Sinead Rafferty: You mentioned Bridgewater being one of those strategies. Can you tell us a little bit more about them and what they do, and how they do it?

Gareth Abley: Bridgewater are a manager we know pretty well. So we’ve invested with them since the early 1990s in various mandates, and we invested in their global macro hedge fund back in 2007. What a global macro hedge fund does is it has the ability to go both long or short, any asset class. So if they think equities are going up, they can go long equities. If they think they’re going down, they’ll go short equities and profit from the downward move in equities. They can do that across fixed income, they can do that across currencies; they can do that across commodities.

So they have a big pallet of opportunities with which to express their views on what’s happening in markets, in lots of different ways to make money there diversified, diversified way. So that’s what they do in a generic sense, as a global macro manager. What we think makes Bridgewater quite unique is their culture. So they have a very, what we would call unique and sharp culture, that’s based around what they describe as, radical truth and radical transparency. Which in some ways boils down to providing extremely firm and rapid feedback to each other, on what mistakes they’re making, what they need to do better.

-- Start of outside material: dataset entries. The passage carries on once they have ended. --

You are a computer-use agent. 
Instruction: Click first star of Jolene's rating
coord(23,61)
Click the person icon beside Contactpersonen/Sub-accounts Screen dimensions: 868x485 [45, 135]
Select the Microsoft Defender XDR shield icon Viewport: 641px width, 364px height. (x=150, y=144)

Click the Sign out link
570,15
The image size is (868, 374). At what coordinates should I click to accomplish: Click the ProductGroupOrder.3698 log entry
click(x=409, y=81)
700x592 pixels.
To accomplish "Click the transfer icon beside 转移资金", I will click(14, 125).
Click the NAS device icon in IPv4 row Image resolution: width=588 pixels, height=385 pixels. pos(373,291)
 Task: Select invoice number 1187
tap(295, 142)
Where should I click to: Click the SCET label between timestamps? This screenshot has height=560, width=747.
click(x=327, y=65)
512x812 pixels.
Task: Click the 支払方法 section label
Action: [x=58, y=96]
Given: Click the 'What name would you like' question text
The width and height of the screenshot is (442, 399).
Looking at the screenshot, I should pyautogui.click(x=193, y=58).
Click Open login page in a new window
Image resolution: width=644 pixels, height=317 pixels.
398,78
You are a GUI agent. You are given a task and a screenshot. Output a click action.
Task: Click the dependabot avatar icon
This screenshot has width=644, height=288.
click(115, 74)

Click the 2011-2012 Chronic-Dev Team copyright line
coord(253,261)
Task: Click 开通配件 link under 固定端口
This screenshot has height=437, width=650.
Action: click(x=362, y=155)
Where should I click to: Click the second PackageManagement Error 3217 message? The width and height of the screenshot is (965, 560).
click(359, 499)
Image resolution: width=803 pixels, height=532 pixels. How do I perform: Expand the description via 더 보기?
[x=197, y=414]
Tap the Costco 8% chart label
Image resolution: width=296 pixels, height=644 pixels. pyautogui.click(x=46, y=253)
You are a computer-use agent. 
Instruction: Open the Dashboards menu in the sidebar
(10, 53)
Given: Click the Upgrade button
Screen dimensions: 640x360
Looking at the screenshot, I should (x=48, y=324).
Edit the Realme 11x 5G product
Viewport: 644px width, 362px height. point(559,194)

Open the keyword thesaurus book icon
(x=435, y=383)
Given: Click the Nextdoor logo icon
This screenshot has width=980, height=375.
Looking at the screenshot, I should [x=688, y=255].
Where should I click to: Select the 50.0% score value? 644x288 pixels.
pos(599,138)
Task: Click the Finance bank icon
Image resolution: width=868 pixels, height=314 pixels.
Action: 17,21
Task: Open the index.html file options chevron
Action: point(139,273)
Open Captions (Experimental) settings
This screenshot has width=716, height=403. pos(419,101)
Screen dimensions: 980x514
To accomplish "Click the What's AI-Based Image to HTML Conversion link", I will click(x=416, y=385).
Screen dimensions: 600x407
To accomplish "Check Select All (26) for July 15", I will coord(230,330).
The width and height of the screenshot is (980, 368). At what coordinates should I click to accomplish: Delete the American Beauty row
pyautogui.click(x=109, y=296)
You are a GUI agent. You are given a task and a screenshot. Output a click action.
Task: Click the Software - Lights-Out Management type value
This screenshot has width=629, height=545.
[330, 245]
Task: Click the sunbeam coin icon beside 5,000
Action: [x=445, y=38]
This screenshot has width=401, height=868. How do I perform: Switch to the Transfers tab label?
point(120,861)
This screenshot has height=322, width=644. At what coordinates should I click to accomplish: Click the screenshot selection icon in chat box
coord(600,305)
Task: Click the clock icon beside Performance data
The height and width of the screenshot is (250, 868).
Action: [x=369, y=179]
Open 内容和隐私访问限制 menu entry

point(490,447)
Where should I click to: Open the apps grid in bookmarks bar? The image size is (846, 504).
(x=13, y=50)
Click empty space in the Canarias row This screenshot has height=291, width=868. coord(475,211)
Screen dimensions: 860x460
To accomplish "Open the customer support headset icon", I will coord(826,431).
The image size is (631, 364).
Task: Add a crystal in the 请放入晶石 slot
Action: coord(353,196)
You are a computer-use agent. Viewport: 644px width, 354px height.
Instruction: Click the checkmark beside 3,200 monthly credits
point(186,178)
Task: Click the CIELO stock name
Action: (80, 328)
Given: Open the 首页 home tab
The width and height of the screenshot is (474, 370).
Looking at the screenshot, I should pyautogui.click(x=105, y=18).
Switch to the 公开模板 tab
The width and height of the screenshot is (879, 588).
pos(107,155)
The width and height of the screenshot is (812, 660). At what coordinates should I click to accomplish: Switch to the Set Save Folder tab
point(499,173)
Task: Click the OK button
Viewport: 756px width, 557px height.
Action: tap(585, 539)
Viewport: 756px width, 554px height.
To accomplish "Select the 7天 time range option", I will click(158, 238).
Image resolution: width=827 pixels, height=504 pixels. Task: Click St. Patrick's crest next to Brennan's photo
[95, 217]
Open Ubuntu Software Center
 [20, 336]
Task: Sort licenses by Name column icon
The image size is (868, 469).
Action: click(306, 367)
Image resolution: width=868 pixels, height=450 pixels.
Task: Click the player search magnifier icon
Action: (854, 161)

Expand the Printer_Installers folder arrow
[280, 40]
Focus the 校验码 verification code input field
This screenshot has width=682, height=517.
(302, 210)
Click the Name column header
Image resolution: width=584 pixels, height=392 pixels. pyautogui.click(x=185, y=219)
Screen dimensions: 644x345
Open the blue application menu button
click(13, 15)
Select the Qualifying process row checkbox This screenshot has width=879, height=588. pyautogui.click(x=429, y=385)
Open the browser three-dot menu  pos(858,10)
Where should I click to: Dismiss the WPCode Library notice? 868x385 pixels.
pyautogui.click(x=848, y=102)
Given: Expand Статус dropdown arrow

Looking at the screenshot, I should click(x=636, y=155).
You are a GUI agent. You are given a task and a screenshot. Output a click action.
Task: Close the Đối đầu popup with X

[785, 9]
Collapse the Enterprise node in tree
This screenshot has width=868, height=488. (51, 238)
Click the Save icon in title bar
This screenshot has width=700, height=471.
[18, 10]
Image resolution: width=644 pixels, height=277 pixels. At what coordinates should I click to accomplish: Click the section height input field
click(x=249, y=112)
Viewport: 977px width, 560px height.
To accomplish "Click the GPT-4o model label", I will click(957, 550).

And the goal of all that is to evolve as quickly as possible, and that recognises that markets are incredibly efficient. They get more efficient each year. And unless you apply significant resources and significant IP to that challenge, you will lag behind. And I think Bridgewater’s culture forces them to continually evolve quicker, than the opposition.

Sinead Rafferty: How has a low correlation strategy performed, particularly in the last quarter of 2018 when equity markets didn’t?

Gareth Abley: Yes so it had a pretty good quarter. So I think with equity markets down, in some cases up to 10 per cent in Q4, the low correlation strategy was up two per cent net of all fees. Obviously that’s pleasing for us and more importantly our clients, to deliver when markets are struggling around the world. What was also pleasing for us was that I think, nine of the 13 strategies in the portfolio were positive in the quarter. So it wasn’t driven by one manager getting lucky or hitting the ball out of the park, it was pretty broad based.

Sinead Rafferty: Thanks for your time Gareth.

Gareth Abley: Yes.

Sinead Rafferty: Thank you for joining us.